DAVID: I can accept this much of your theory. But our highly complex brain is not a pre-sapiens brain and with its high complexity may well have developed a method of much enhanced complexity to allow the shrinkage. Pre-sapiens present a different issue, lack of enhanced complexity, and therefore a different requirement for enlargement.

Why do you say “but”? You are repeating my own hypothesis in different words. Yes, our brain is different because instead of expanding, it complexifies. And yes, increased efficiency of complexification may have resulted in shrinkage. And yes, complexification could not cope with pre-sapiens’ demands, and so the brain had to expand.

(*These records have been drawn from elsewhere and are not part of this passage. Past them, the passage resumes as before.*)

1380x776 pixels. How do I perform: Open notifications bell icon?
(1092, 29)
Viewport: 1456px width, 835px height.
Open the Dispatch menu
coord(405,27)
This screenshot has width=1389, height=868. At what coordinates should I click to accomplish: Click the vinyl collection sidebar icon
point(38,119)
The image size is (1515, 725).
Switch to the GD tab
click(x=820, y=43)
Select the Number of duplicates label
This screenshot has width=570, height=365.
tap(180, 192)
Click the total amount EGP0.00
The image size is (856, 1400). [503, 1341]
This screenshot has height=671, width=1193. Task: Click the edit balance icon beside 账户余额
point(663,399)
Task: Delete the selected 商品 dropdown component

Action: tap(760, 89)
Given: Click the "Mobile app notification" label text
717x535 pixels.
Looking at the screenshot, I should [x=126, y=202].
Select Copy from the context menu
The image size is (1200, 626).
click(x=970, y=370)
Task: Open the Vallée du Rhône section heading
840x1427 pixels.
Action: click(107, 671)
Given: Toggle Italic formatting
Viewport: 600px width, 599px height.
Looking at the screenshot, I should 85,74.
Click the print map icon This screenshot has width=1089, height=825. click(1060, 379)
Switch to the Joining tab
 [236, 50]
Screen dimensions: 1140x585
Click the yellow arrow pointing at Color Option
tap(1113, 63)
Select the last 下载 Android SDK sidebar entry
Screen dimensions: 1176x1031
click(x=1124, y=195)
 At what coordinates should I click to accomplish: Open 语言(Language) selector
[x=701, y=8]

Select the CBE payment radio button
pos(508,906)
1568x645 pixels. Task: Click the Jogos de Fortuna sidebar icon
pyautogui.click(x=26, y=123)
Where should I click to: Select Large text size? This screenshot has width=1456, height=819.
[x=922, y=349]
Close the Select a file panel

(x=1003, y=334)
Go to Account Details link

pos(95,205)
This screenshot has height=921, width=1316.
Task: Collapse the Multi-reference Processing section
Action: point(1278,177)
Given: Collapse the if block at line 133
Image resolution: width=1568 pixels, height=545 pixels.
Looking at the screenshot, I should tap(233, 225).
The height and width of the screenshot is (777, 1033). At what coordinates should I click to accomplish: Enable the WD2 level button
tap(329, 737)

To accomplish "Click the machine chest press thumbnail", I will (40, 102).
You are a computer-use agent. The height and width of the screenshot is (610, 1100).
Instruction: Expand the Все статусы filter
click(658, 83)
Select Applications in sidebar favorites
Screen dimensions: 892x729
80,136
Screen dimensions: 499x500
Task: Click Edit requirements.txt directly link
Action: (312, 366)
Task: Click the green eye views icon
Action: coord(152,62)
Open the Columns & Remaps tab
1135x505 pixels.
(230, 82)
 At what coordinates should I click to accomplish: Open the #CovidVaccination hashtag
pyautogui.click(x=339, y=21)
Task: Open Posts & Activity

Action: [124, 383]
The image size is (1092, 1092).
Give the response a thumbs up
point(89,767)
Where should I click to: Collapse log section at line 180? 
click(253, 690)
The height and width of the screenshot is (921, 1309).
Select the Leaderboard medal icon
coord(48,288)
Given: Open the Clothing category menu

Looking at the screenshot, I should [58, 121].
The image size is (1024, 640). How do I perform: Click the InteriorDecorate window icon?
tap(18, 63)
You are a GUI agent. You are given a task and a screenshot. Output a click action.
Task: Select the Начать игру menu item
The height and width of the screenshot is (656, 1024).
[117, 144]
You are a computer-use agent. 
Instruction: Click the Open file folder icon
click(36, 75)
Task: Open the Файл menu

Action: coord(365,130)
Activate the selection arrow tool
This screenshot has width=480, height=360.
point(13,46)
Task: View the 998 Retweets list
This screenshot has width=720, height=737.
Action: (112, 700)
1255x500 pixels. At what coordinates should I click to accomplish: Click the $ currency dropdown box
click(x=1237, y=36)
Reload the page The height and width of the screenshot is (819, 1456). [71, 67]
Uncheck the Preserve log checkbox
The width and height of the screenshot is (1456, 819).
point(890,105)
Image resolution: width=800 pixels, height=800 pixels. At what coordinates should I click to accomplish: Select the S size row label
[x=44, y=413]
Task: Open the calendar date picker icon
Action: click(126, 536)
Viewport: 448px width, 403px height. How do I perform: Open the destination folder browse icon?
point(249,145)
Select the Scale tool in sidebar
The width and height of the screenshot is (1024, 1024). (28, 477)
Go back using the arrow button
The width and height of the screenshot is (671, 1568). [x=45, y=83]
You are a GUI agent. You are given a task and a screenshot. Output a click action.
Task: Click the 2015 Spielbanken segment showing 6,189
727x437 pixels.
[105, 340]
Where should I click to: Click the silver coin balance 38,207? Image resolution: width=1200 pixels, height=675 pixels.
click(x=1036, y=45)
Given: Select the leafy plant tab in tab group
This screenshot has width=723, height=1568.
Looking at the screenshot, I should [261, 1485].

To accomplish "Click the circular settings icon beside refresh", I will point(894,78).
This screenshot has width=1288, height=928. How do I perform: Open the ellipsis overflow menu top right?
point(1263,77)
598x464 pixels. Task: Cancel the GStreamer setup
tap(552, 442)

dhw: In the light of all this, I will try to summarize your argument, and you can correct me if I’m wrong. (I shan’t repeat the summary here.)
DAVID: Your summary is close enough not to comment. The 290,000 years I have explained. Until 10,000 years ago humans and pre-humans lived in what I name as survival mode. If you have ever camped out you will understand. One needs clothing, shelter, a food source, and a small group of folks to live with resulting in some simple but necessary societal rules. With agriculture developing, we really began to civilized and use our brain much more fully. Why was it so big 300,000 years ago if we hardly had a need for it? Where were the driving concepts you propose? Here is where the teenager comment returns: it was available to be learned to be used.

An excellent summary of the history, and so I don’t understand why you find the process so mysterious. The brain reached its optimum size 300,000 years ago. For 290,000 years humans lived just as some of the remote tribes live now. Why not? Those tribes have managed perfectly well, and would no doubt go on doing so if we western know-alls didn’t keep interfering. But 10,000 or so years ago certain individuals came up with new ideas, and these were capable of rapid development. The optimum-sized brain was not waiting around to be used - it was INADEQUATE! And so the new uses demanded a new technique for coping: namely, enhanced complexification instead of the no longer possible expansion. The driving concept would have been the same mixture of survival and improvement (which you have acknowledged as a “major tenet”) that has driven all of evolution. Why did it take so long? All of a sudden 290,000 years is a long time. According to you it took your God about 3 million years to work our way from a lumbar change to full bipedalism. Homo erectus lived for at least a million years without making a great deal of progress. Why do you think your God left him hanging around all that time before doing the brain expansion trick? It might be more fitting to marvel at the speed with which sapiens developed his new concepts than to wonder why it took him 290,000 years to conceive them.